By Parliamentary Opposition Leader, DAP Secretary-General and MP for Tanjung, Lim Kit Siang, in Petaling Jaya on Wednesday, November 13, 1991:
Five question for Lee Kim Sai on the 4As-2Cs issue
MCA Deputy President and Health Minister, Datuk Lee Kim Sai, repeated in Bukit Mertajam yesterday that he was willing to go to prison for breaching the Official Secrets Act by showing me Cabinet documents to prove that the Cabinet decided in May that Chinese primary school pupils with 4As-2Cs would be promoted automatically to Form One and inviting me to go to his Ministry to look at the Cabinet paper.
I have five questions for Lee Kim Sai.
Firstly, why didn’t he declare that he was prepared to risk going to prison by breaching the Official Secrets Act by making public this Cabinet paper when top Education Ministry official publicly disputed that the government had made a 4As-2Cs decision?
Secondly, if the Cabinet had made a firm decision on the 4As-2Cs matter in May, why was it necessary to bring this issue back to the Cabinet on Oct. 30?
Thirdly, isn’t it true that if not for the intense pressure mounted by the DAP both inside and outside Parliament on the 4As-2Cs decision, the decision of the Cabinet on Oct.30 on the 4As-2Cs could be a very different outcome?
Fourthly, if the October 30 Cabinet meeting had reversed the 4As-2Cs decision, would Lee Kim Sai have dared to defy the entire Cabinet and the Prime Minister and risk going to prison by revealing the May Cabinet paper?
Fifthly, isn’t Lee Kim Sai aware that under the draconian and undemocratic Official Secrets Act (OSA), a person who has access to ‘official secrets’ is also guilty of an Offence which carries a mandatory minimum one-year jail sentence?
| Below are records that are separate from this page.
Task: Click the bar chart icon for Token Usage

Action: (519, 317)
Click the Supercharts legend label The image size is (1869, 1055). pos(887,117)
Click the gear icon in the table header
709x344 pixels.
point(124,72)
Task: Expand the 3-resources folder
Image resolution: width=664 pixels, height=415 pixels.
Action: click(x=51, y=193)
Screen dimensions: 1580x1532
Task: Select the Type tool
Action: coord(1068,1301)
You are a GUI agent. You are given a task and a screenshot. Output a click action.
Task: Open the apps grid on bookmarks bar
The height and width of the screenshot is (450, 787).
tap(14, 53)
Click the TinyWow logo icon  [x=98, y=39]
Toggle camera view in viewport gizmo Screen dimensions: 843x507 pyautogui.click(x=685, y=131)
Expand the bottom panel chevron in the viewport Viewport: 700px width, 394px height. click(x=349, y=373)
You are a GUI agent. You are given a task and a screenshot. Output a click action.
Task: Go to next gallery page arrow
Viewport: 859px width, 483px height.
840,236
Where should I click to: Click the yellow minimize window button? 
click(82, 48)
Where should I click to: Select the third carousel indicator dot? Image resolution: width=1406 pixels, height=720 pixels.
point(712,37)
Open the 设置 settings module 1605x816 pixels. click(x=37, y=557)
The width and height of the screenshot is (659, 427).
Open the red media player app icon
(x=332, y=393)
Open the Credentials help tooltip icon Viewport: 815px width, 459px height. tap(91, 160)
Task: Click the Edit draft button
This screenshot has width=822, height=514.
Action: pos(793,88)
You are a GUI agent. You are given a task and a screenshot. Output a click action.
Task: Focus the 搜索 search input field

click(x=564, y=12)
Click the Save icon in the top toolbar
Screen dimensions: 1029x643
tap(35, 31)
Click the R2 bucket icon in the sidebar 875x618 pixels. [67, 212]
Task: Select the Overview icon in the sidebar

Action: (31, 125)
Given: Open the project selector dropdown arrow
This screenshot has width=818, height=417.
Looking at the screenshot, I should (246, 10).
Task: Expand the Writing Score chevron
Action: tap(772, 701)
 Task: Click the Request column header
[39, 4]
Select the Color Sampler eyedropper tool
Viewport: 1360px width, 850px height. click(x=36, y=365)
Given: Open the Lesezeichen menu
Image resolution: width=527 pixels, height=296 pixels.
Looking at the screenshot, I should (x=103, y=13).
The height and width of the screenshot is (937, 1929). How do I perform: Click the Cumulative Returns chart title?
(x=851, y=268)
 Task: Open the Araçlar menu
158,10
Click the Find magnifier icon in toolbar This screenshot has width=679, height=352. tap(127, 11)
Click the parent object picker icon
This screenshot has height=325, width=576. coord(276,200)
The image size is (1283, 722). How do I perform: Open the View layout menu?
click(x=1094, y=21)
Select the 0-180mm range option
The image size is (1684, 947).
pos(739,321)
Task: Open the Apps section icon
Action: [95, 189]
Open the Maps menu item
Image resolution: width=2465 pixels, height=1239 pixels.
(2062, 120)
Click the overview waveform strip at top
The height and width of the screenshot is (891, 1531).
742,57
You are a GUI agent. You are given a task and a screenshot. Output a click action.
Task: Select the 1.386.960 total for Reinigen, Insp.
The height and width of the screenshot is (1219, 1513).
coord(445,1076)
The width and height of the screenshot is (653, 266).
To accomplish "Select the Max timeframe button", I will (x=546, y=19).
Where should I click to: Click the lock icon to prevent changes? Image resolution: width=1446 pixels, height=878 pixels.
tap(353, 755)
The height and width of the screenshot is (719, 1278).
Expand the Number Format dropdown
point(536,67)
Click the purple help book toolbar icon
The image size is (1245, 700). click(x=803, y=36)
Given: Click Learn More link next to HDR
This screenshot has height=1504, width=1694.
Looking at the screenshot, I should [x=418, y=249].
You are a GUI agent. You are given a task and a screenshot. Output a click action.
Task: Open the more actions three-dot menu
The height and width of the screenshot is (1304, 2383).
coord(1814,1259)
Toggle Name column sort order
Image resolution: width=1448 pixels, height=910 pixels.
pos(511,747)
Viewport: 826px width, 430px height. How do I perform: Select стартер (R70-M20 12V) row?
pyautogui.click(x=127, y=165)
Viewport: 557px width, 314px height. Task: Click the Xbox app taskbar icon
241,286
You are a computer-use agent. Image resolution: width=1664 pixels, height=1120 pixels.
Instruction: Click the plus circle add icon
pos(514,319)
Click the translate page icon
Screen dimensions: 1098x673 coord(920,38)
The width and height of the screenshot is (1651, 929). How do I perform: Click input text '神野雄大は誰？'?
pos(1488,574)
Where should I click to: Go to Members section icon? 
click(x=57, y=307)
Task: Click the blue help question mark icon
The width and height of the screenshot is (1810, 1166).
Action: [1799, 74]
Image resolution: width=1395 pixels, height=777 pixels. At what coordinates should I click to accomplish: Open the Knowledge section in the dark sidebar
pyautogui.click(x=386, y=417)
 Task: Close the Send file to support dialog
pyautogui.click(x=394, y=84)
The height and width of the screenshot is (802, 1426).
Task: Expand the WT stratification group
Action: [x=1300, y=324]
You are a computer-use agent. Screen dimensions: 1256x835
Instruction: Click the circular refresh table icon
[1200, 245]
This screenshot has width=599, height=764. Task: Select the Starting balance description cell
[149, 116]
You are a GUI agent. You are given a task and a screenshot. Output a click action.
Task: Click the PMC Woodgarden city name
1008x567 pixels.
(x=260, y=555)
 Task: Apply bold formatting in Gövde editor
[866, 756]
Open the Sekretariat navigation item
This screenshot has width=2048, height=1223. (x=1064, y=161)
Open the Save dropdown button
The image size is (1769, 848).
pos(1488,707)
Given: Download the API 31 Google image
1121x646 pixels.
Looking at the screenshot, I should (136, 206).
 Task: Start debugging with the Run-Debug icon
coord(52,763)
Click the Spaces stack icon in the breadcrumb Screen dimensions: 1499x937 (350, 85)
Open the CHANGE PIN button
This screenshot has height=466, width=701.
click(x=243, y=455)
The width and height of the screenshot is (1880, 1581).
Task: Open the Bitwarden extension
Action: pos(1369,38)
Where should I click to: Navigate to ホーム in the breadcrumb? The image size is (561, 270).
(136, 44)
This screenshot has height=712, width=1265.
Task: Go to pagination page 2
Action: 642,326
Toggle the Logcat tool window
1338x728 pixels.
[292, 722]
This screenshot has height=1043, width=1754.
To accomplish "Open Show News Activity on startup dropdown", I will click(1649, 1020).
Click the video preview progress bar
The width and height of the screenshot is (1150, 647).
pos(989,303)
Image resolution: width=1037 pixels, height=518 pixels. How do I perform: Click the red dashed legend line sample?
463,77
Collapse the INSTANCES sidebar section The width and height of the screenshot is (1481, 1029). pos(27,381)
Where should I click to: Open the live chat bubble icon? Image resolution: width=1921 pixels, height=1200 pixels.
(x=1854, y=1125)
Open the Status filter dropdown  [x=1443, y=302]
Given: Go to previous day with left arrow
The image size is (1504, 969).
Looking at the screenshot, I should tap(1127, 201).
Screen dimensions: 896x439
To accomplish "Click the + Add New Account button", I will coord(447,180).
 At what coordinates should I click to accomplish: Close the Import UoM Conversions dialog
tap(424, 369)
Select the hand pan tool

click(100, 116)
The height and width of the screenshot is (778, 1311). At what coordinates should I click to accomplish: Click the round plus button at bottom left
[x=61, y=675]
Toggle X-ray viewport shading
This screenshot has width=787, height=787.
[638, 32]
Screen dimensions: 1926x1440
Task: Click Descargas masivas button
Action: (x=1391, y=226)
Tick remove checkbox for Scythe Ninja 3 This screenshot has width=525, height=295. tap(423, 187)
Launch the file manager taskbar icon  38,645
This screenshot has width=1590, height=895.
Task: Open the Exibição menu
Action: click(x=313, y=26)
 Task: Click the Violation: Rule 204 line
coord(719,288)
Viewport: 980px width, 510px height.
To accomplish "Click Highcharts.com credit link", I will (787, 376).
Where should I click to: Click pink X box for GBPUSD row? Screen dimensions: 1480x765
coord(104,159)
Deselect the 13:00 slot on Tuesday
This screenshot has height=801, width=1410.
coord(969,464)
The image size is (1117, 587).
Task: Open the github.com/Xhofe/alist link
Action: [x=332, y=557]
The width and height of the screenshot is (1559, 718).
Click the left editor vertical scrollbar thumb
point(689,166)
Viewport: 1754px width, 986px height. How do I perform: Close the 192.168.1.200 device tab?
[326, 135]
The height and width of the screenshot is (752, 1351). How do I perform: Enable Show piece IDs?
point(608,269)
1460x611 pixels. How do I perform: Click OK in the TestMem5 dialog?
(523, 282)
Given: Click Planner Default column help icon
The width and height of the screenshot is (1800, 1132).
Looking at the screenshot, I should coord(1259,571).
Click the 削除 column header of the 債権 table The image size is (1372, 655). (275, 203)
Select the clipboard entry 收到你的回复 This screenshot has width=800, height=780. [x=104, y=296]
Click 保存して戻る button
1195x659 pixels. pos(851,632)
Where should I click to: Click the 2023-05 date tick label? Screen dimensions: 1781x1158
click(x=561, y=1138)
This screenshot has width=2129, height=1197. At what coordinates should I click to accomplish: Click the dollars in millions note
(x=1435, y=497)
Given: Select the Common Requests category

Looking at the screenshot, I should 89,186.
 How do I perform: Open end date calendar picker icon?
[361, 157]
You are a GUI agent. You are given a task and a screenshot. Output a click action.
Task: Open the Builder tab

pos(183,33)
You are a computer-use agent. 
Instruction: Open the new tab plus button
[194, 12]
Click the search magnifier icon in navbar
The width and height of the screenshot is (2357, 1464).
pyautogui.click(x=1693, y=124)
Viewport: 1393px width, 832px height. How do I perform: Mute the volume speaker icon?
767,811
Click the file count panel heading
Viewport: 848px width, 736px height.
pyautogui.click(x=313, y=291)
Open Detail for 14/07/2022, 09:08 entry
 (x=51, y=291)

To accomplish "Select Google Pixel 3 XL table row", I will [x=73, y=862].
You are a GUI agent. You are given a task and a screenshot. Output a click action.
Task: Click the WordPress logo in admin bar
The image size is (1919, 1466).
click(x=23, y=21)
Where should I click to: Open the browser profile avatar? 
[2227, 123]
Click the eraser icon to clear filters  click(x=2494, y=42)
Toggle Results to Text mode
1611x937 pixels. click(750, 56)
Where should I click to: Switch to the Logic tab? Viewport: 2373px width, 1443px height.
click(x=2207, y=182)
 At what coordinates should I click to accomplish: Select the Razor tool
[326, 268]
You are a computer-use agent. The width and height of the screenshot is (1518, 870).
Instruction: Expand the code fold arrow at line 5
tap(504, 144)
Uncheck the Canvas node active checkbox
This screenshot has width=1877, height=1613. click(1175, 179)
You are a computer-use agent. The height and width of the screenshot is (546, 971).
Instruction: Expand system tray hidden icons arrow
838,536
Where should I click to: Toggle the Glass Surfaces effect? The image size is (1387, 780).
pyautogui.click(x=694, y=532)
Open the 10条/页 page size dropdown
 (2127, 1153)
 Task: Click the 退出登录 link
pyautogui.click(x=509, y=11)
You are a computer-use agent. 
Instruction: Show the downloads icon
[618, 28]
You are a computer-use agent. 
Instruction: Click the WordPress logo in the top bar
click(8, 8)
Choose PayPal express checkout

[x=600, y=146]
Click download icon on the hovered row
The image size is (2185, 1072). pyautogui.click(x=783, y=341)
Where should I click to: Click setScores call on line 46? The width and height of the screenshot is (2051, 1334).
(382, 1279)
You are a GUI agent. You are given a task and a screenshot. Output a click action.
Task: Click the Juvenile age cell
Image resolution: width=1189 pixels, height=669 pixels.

What happens if I respond to his invitation to go to his office to see the Cabinet paper he mentioned, it is not he who would be charged under the OSA, but I myself who would be arrested and charged under the OSA? Is this a trap by Lee Kim Sai and the MCA leadership to get me disqualified as an MP and Assemblymen, for a person found guilty of an OSA offence and sentenced to a mandatory one-year jail sentence would be disqualified from holding elective office.